B. L’évolution du concept de souveraineté

Loyseau en 1608 : « La couronne ne peut être si son cercle n’est point entier, aussi la souveraineté n’est rien si quelque chose y défaut. »
Le XVII voit l’essor des sciences qui sont présentées comme indiscutables et finalement elles vont aider à fonder la souveraineté. Désormais la souveraineté est ou n’est pas, existe ou n’existe pas, et un Etat sans souveraineté serait un Etat mort ou du moins en très grand péril. Cardin le Bret affirme que la souveraineté est par nature « non plus divisible que le point en géométrie ».
Les auteurs sont influencés par les sciences et d’une manière générale ils rejettent l’irrationnel, l’historique comme appartenant à un passé. La nouvelle doctrine juridique qui s’affirme au XVIIe va discréditer profondément les anciens fondements de la monarchie et de la dynastie royale. Elle met à mal le caractère irrationnel de l’attachement du peuple au roi. Les symboles de la royauté et les théories sacrales sont désormais dévoilés et perdent une partie de leur sacralité et sont présentés comme totalement dépassés par les juristes et politistes du XVIIe.
Désormais les méthodes scientifiques sont utilisées par les théoriciens du droit. Bossuet utilise la Bible pour bâtir sa théorie politique en présentant les textes des testaments comme autant d’éléments rationnels. Il conclut ses démonstrations en affirmant que Dieu prend en sa protection tous les gouvernements en quelque forme qu’ils soient établis. D’autres formes d’Etats que la monarchie sont envisageables mais la monarchie reste le meilleur des régimes pour Bossuet.
Le rationalisme du XVIIe est encore extrêmement ancré dans le métaphysique et à la fin du XVIIIe c’est la raison qui finira par être divinisée.

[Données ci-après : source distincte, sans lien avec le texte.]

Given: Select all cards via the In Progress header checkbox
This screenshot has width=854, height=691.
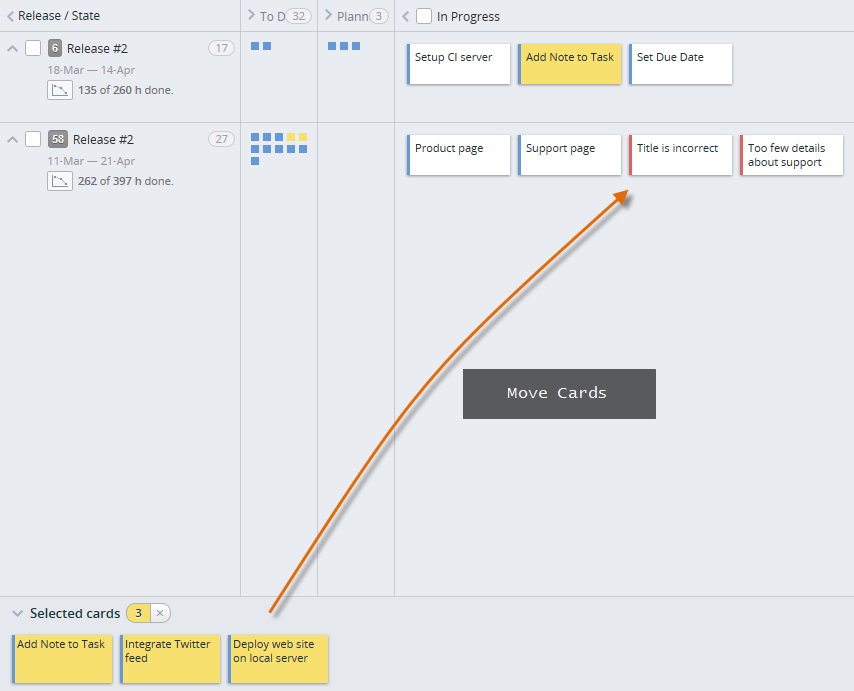Looking at the screenshot, I should pos(423,16).
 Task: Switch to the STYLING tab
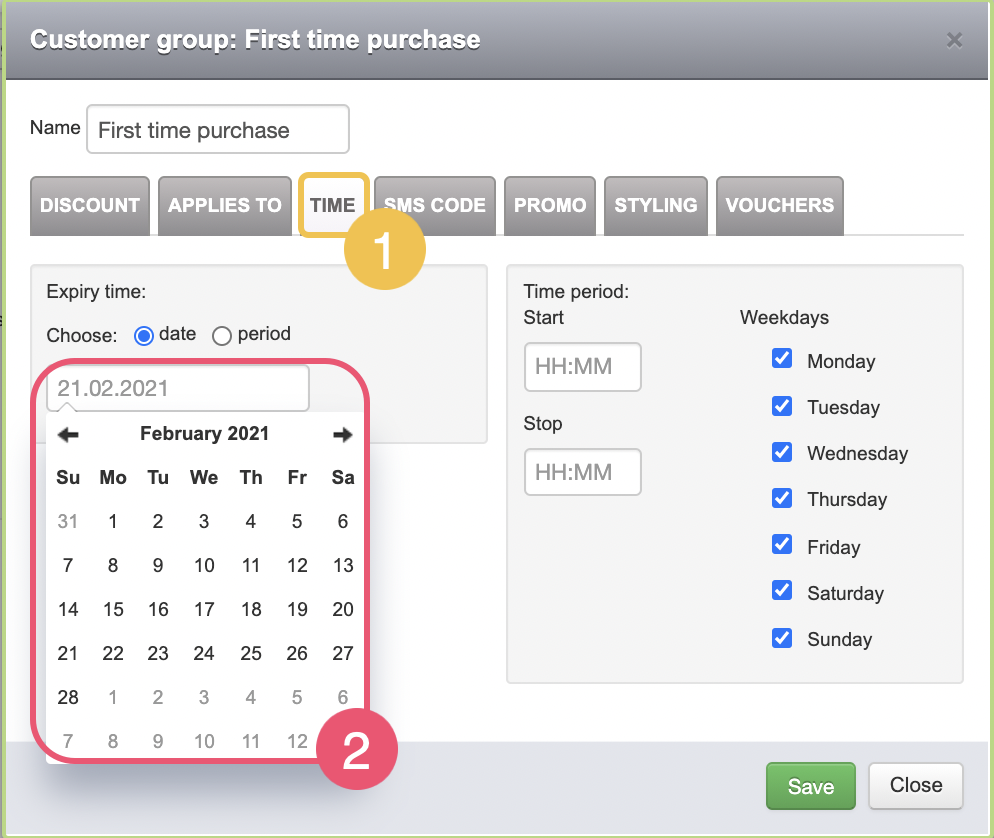coord(655,206)
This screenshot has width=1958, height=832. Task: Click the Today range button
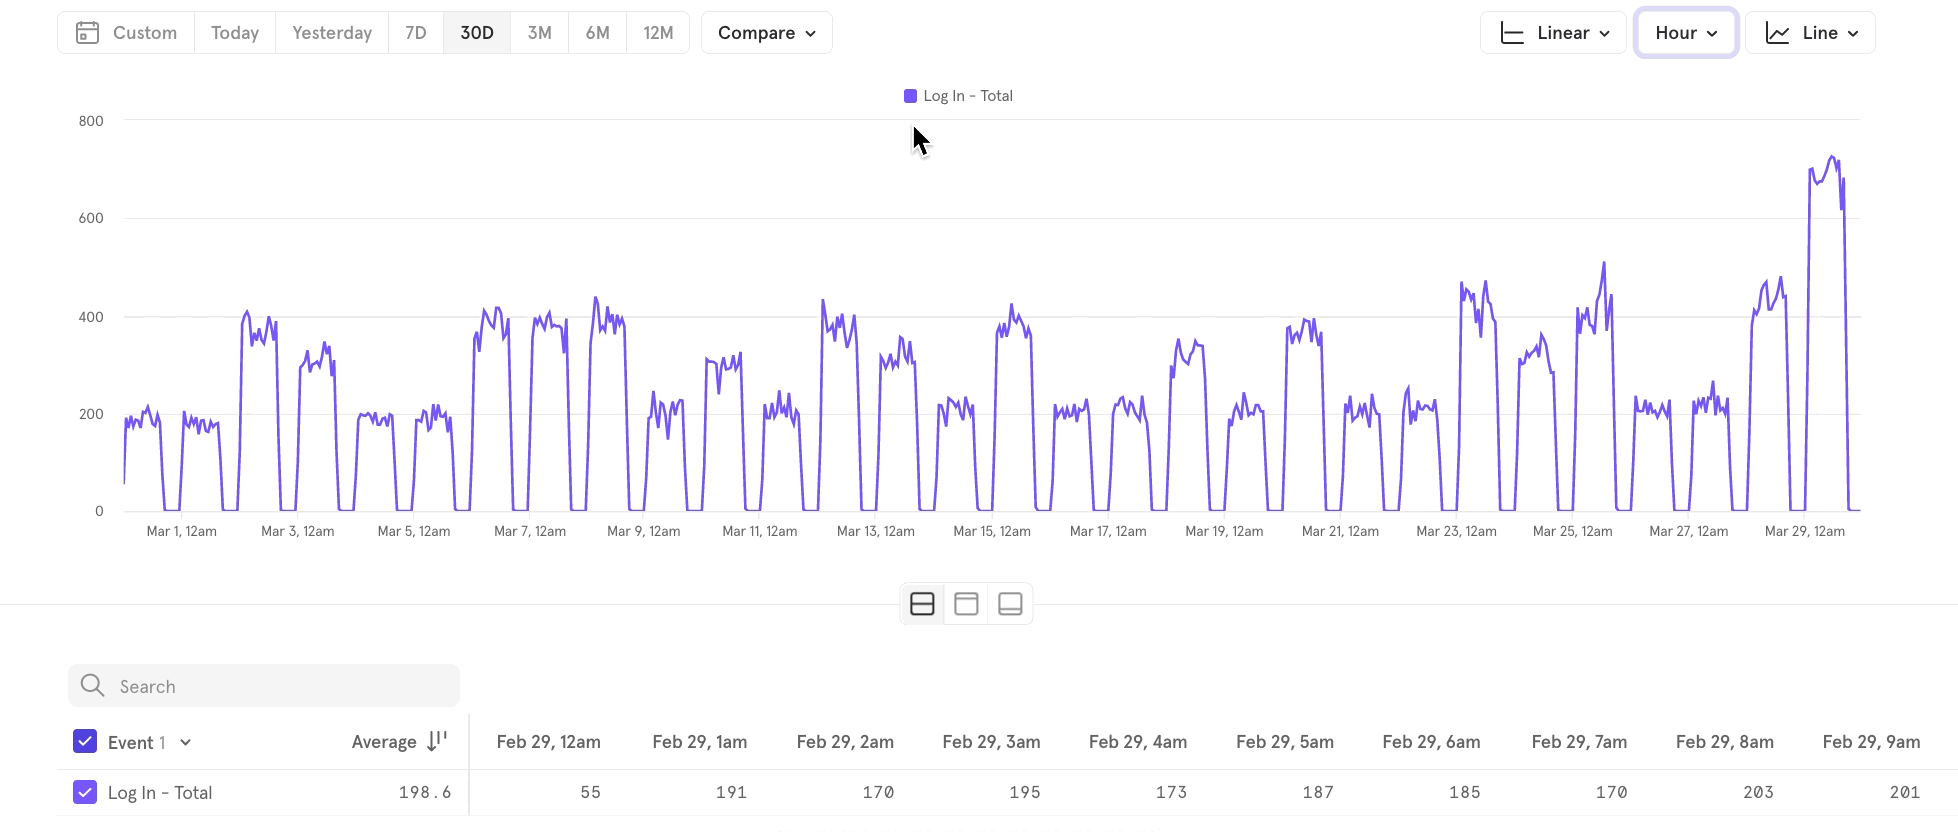coord(235,33)
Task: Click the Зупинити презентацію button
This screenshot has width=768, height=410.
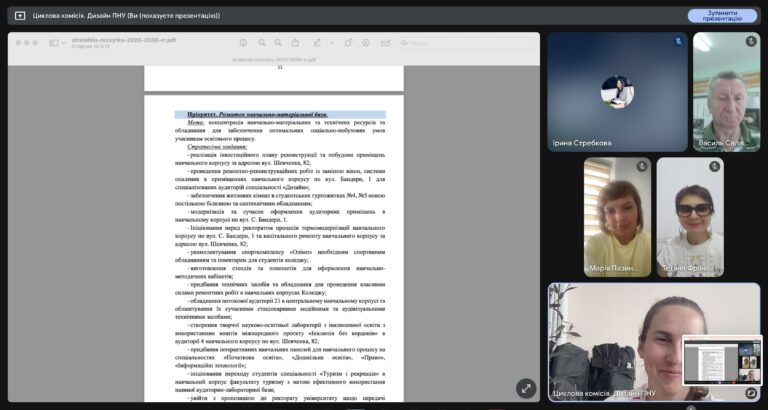Action: [x=722, y=16]
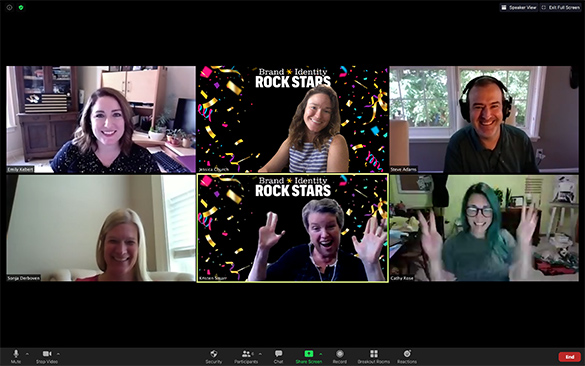This screenshot has width=585, height=366.
Task: Expand video options arrow beside Stop Video
Action: (58, 354)
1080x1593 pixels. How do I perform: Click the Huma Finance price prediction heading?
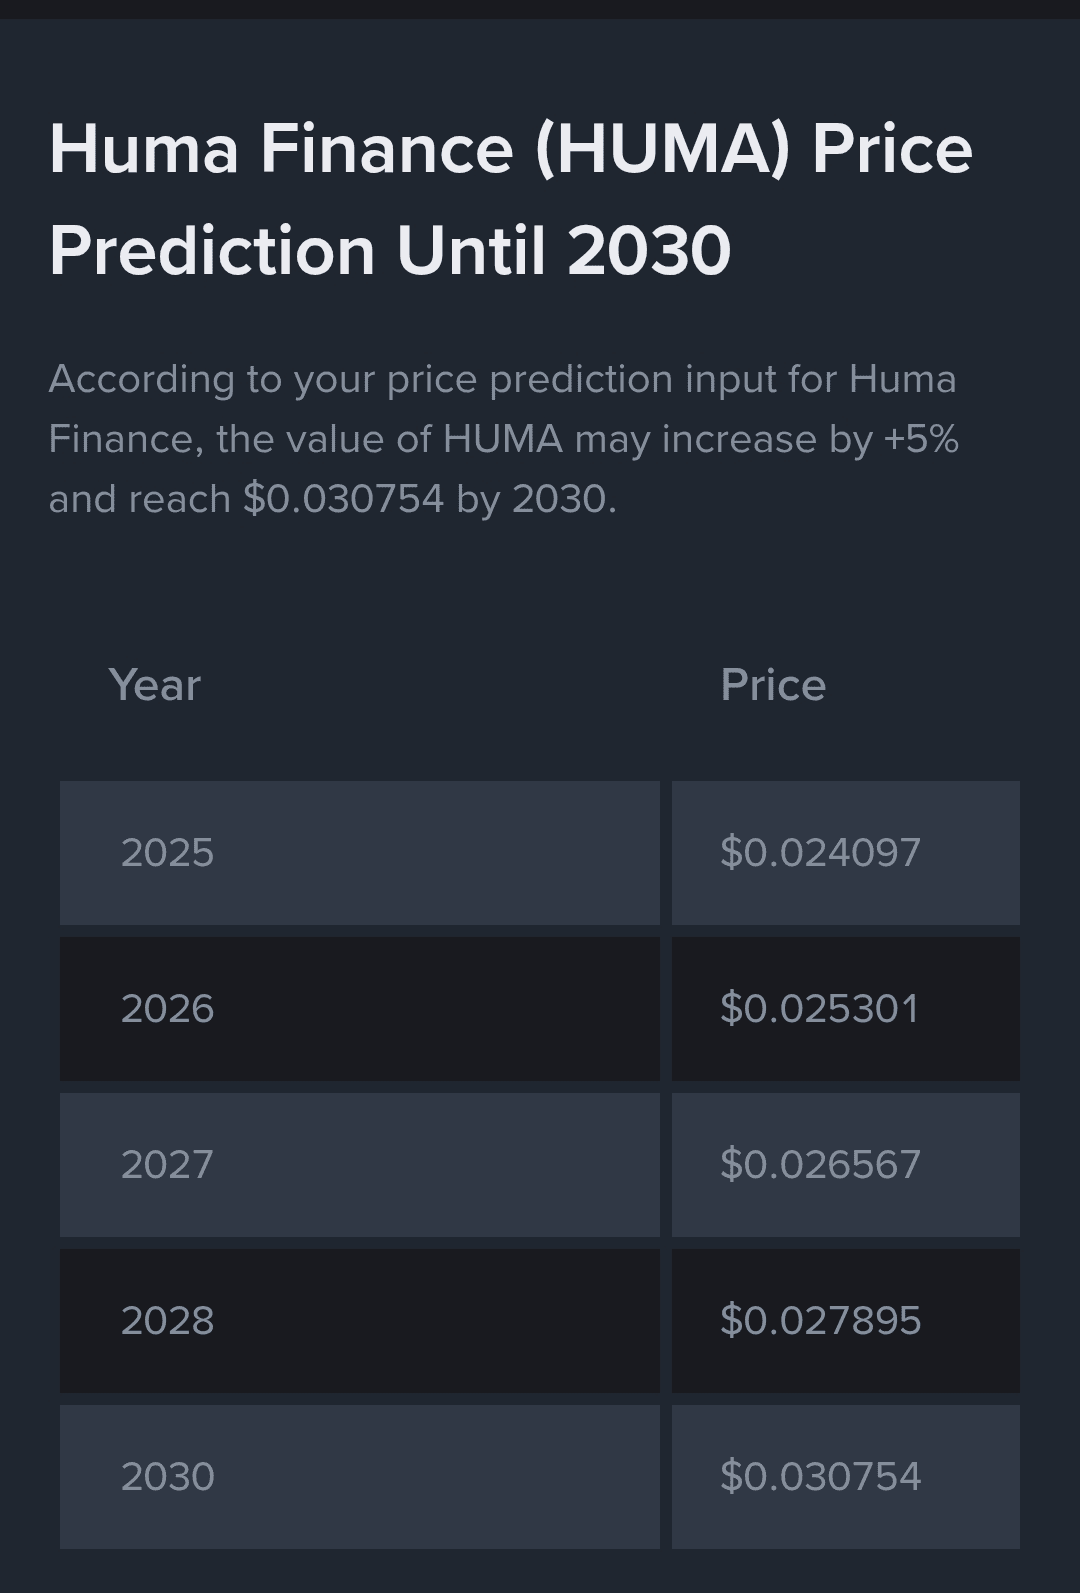pos(511,199)
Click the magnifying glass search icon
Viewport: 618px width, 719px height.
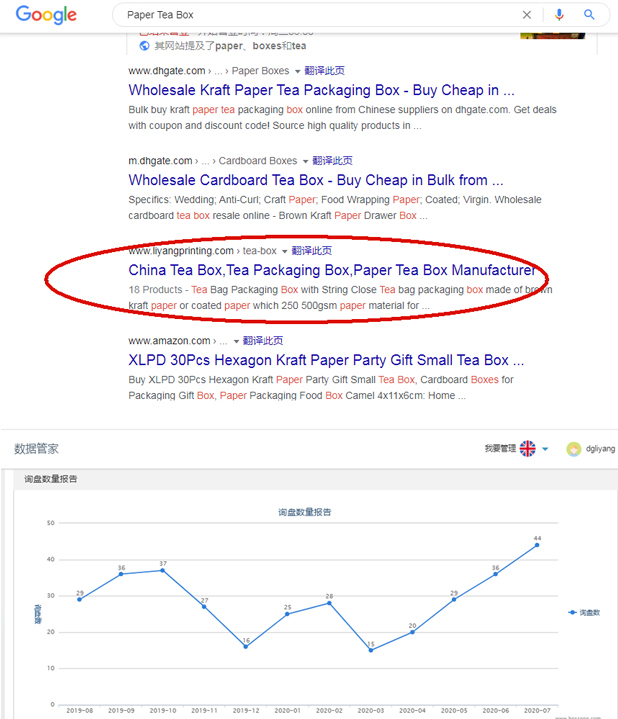click(590, 15)
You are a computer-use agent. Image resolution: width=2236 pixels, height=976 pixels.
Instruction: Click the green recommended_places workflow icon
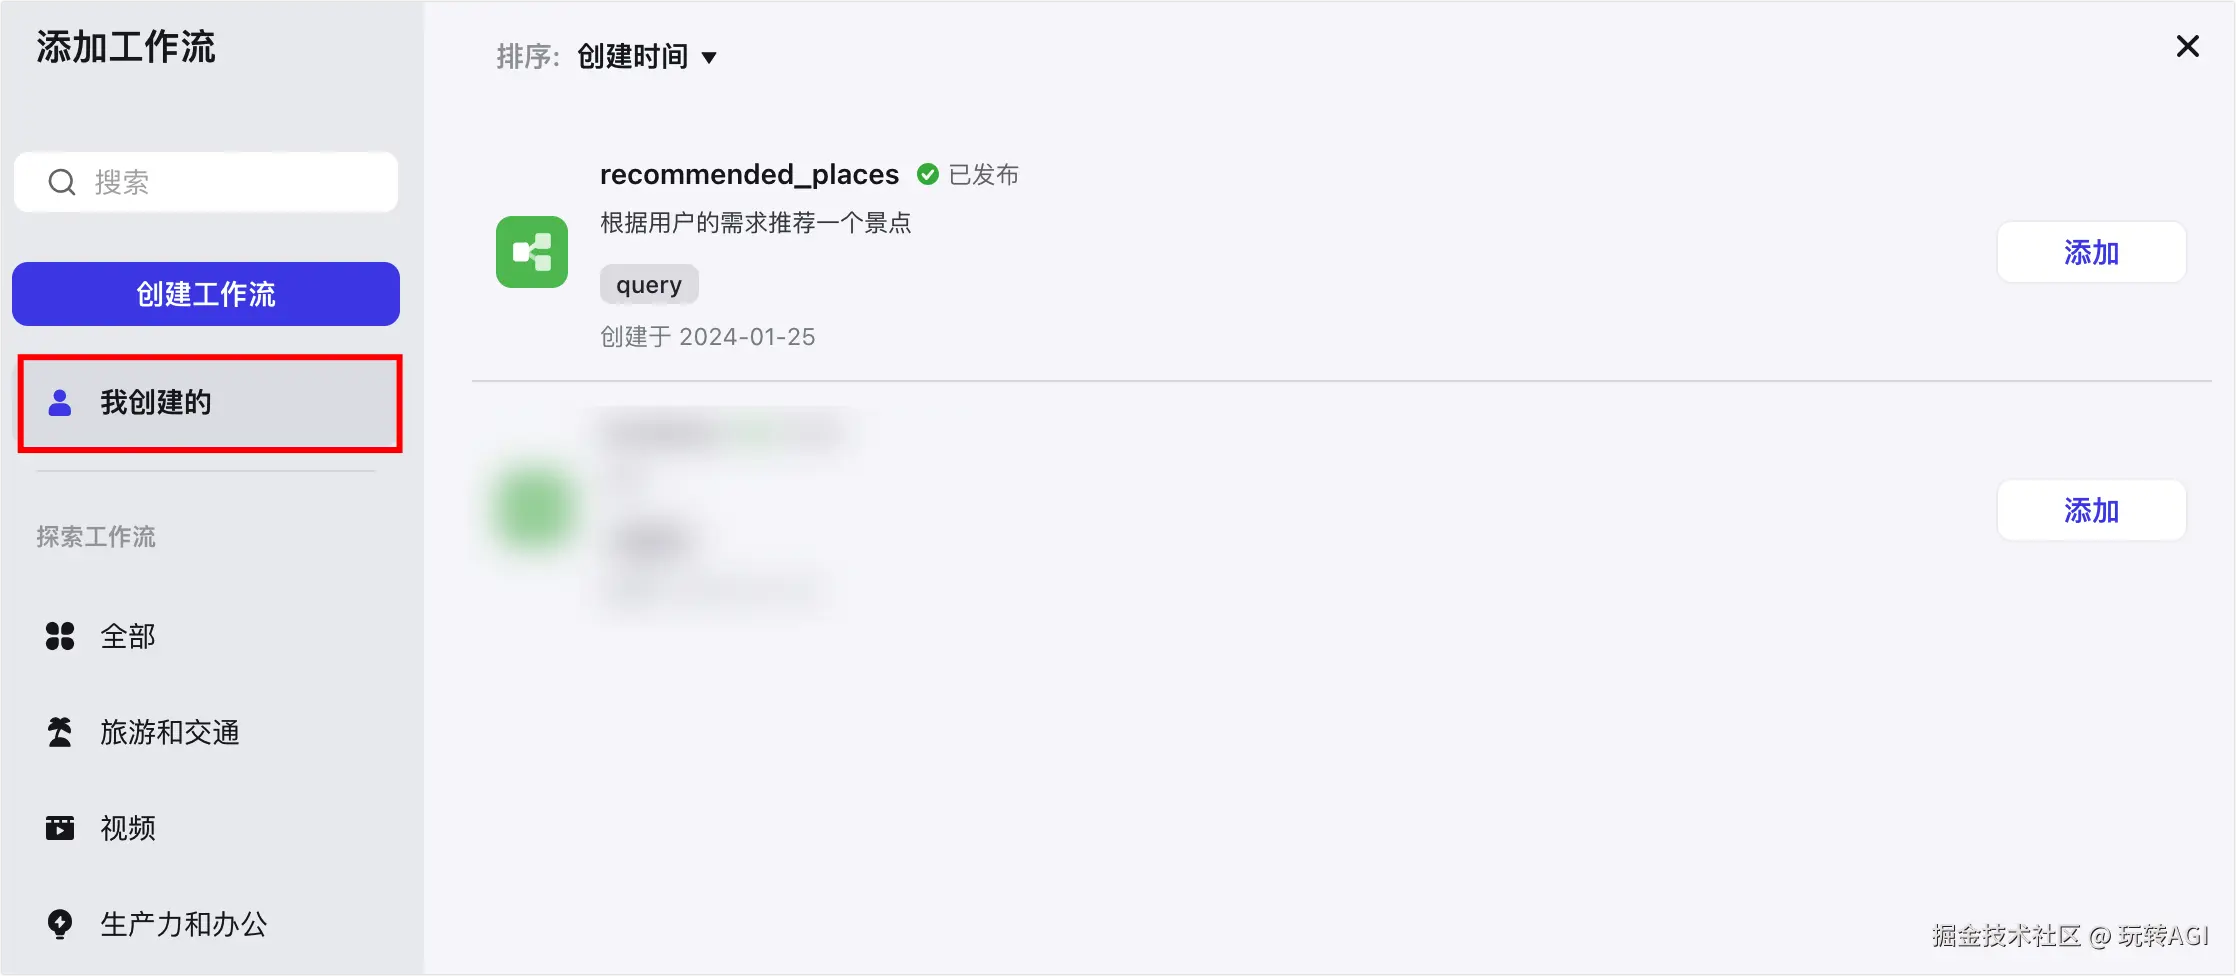coord(532,252)
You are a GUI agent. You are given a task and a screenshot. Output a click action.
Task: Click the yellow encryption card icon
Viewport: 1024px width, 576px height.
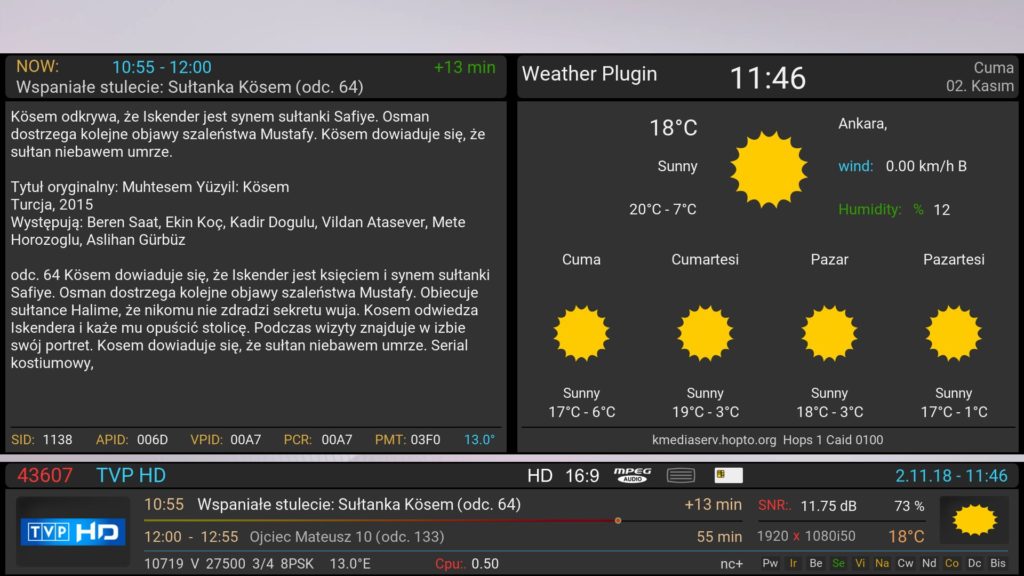click(x=727, y=475)
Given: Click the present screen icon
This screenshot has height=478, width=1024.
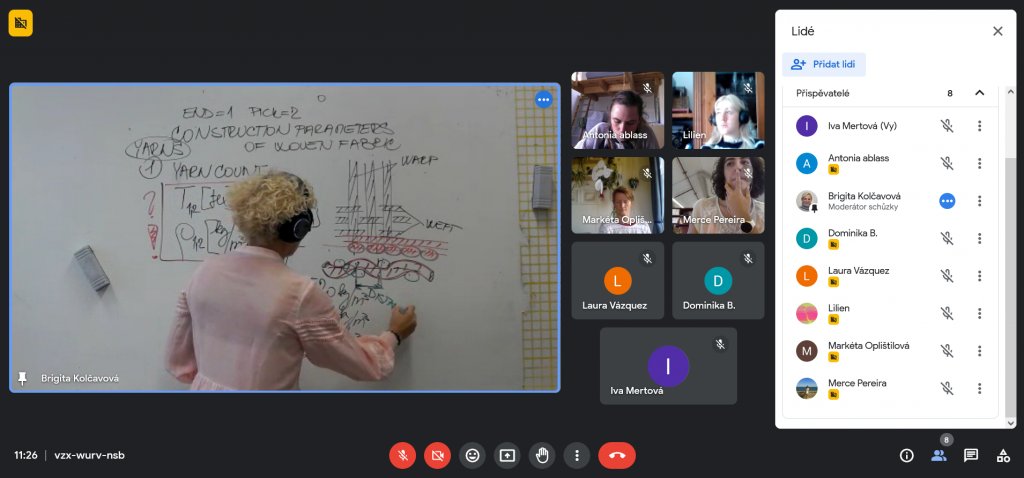Looking at the screenshot, I should coord(507,455).
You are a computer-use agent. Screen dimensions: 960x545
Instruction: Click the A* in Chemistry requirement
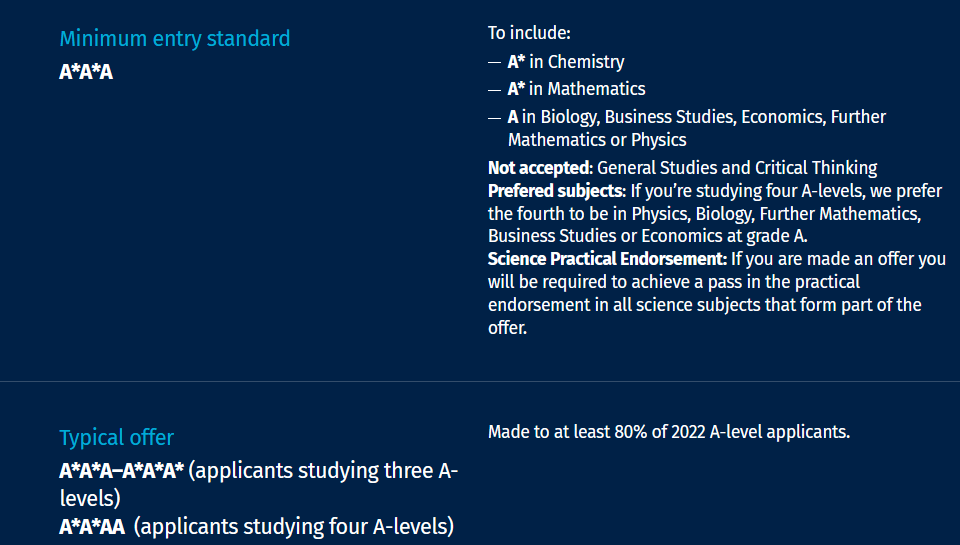tap(566, 62)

C. Les conséquences de la souveraineté : le roi législateur


Le rôle de législateur du roi a mis beaucoup plus de temps que celui de justicier à s’affirmer.
Jusqu’au milieu du XIII le roi ne légifère que très rarement. Ce n’est qu’à la fin du XIIIe que Beaumanoir fait du pouvoir législatif un attribut de la souveraineté. Au début du XIVe sous le règne de Philippe le Bel apparaît la véritable puissance législative du roi : par son autorité le roi préside aux lois et aux coutumes, et la législation royale s’intéresse à l’ordre public.
Les théories de Bodin sur la souveraineté apportent une nouvelle dimension à la prérogative législative du roi. Dans Les six livres de la république il fait la somme des prérogatives royales qu’il nomme marques de la souveraineté. Il va substituer à la multitude des droits régaliens la souveraineté et ses marques. Dans l’esprit de Bodin les marques sont les prérogatives qui incombent au roi du fait de sa souveraineté.
Bodin va dégager l’une d’entre elles et la désigne sous l’appellation « la puissance de donner et de casser la loi ». Cette puissance apparaît comme l’expression naturelle de la puissance souveraine et elle permet de distinguer la puissance souveraine des autres puissances à tel point que pour Bodin toutes les autres marques de souveraineté découlent toutes de cette puissance de donner et de casser la loi.
Désormais c’est le détenteur de la puissance législative qui est également le souverain et c’est le cas jusqu’au milieu du XXe.
Le roi exerce le pouvoir de légiférer sans partage. Aucun individu ou organe ne donne son accord ou son consentement à la loi.
Le roi souverain est donc seul dans l’élaboration de la loi, il est legibus solutus.